As AI workloads move from experimental prototypes into production environments, enterprises face a familiar challenge—how do you protect, manage, and govern these new components with the same rigor you apply to traditional software applications? A key piece of the puzzle lies in something your organization likely already uses extensively—containers, specifically Open Container Initiative (OCI) containers.

What is the Open Container Initiative?

The Open Container Initiative defines open specifications for image formats, container runtimes, and distribution, helping organizations avoid vendor lock-in.  OCI containers are an industry-standard format for packaging software applications, so they are able to run consistently across different environments, container engines (like Docker or Podman), and cloud platforms.

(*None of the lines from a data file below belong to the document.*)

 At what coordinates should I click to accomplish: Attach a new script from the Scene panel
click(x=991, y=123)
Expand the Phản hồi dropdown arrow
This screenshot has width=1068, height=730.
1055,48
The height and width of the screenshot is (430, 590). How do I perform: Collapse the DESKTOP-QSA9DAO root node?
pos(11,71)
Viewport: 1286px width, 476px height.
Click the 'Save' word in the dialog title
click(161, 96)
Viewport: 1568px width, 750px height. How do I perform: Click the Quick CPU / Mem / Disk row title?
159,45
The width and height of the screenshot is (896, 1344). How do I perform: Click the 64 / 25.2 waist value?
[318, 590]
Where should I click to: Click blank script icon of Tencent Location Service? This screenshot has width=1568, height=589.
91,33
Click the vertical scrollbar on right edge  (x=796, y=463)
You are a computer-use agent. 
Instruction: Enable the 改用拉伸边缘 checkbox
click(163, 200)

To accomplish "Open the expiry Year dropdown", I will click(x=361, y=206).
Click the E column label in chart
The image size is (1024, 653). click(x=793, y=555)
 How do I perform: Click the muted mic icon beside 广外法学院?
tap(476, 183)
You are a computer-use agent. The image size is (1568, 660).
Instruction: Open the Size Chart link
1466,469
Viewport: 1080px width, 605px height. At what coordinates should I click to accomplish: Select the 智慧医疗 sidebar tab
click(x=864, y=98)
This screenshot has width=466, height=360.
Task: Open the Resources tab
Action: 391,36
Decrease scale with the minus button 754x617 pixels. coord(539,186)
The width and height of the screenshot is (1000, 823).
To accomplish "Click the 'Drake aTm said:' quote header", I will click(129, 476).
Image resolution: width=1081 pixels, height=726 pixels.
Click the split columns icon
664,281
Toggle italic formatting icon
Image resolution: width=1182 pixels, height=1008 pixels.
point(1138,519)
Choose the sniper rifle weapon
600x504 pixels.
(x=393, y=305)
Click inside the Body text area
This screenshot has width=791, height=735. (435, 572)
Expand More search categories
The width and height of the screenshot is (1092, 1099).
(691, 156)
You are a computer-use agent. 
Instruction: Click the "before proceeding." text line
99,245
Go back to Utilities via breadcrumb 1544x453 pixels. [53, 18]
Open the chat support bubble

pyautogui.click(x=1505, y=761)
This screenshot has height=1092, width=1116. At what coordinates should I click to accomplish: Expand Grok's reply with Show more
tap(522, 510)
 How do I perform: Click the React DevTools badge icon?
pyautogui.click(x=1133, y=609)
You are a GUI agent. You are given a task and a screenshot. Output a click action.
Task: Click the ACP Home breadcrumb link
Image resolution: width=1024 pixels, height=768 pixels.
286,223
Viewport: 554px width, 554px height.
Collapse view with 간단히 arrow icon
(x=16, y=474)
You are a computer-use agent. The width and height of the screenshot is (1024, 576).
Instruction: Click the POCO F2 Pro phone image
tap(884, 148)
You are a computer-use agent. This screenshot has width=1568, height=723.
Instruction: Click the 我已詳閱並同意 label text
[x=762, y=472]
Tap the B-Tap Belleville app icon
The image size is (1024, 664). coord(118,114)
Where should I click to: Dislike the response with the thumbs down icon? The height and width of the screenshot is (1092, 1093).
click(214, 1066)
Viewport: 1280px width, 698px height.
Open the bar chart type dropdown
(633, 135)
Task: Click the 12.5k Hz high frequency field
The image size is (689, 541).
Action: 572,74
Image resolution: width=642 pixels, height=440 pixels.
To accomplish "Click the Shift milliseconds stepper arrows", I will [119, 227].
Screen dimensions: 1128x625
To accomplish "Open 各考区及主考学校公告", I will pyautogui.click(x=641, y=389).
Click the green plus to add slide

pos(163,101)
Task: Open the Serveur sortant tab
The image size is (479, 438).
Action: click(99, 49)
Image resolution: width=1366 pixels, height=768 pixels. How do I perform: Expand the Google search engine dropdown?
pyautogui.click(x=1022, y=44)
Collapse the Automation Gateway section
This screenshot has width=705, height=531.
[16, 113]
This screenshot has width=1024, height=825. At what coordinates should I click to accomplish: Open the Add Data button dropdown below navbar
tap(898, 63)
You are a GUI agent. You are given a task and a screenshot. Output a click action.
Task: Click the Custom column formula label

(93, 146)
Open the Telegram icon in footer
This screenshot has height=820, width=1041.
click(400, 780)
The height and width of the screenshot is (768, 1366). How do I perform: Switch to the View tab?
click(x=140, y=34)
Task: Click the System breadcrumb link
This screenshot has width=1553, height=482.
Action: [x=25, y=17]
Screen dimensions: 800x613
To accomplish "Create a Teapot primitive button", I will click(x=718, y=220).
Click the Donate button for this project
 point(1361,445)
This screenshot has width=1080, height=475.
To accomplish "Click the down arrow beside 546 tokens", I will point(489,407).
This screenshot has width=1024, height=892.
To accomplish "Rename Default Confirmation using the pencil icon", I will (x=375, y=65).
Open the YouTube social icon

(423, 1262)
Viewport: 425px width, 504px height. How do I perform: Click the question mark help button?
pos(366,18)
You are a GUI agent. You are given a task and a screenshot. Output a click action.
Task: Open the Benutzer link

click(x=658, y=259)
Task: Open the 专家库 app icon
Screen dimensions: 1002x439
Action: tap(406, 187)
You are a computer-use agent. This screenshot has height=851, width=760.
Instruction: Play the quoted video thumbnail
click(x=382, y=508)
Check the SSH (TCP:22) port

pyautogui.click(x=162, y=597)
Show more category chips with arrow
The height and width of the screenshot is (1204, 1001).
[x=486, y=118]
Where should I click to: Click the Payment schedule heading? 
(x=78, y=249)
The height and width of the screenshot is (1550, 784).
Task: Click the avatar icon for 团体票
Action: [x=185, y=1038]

An OCI artifact is similar to a container, but instead of executable images, artifacts store other content like files and directories.  OCI-compatible artifact repositories (including Quay, Artifactory, Docker Hub and registries from the major cloud providers) can store and manage versioning of OCI containers and artifacts.

OCI provides a standardized and portable way to package and distribute software. By packaging your AI models, Model Context Protocol (MCP) servers, and AI agents using OCI containers, you can use your existing software supply chain security processes, CI/CD pipelines, and container orchestration infrastructure. This approach brings the same governance and auditability to your AI stack that you already apply to your application workloads.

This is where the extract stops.